Nounou smiled a little as she took the dish-towel.
“I’ll help you clean up,” she said. “Then I’m going to slip out a while longer.”
XIII
NOW it was dusk: dusk that takes away the sins of the world. Under that soft cone of shadow, wagged like a dunce cap among the stars, are folly and glamour and despair; but no sin. The day was going back to the pure darkness where all things began; to the nothing from which it had come; to the unconsciousness that had surrounded it. The long, long day had orbed itself to a whole.
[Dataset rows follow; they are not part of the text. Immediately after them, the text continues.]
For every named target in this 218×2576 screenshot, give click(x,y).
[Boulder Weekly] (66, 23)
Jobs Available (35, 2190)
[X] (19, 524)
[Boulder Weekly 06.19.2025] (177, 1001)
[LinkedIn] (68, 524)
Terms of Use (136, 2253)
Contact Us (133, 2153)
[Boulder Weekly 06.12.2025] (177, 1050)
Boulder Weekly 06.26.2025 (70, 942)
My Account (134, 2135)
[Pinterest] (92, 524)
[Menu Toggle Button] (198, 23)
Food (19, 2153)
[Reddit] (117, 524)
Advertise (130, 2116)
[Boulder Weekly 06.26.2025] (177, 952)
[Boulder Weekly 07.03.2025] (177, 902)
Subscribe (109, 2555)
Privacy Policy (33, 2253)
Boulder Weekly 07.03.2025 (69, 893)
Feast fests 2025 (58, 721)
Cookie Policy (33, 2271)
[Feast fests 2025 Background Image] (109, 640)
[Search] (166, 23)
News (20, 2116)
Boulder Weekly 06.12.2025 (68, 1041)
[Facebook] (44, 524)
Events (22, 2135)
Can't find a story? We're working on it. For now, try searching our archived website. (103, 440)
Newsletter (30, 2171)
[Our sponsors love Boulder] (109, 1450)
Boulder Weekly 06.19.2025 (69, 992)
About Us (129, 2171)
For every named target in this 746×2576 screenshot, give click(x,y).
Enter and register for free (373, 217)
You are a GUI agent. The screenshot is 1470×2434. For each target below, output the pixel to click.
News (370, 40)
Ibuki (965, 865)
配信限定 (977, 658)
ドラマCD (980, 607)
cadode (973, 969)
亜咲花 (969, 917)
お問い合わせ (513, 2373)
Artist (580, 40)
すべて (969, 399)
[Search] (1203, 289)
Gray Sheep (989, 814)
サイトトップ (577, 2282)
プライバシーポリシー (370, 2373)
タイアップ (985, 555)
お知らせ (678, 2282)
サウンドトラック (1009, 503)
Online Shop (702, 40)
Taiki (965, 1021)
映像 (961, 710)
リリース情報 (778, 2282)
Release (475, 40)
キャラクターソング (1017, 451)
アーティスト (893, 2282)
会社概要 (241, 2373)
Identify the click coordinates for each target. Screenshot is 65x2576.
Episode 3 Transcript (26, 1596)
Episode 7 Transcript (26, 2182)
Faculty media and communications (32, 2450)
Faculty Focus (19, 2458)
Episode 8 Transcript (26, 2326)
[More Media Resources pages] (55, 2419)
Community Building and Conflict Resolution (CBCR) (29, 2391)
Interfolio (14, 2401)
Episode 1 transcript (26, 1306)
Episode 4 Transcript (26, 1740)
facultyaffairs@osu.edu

Its plot and scheme were perfect; its crises and suspenses artfully ordered; now darkness framed it and memory gave it grace. Tented over by upward and downward light, mocked by tinsel colours and impossible desires, another cunning microcosm was complete.
“I like your orchestra,” said Joyce. They were all sitting on the veranda steps. From the garden and the dunes beyond came the rattling tremolo of summer insect choirs.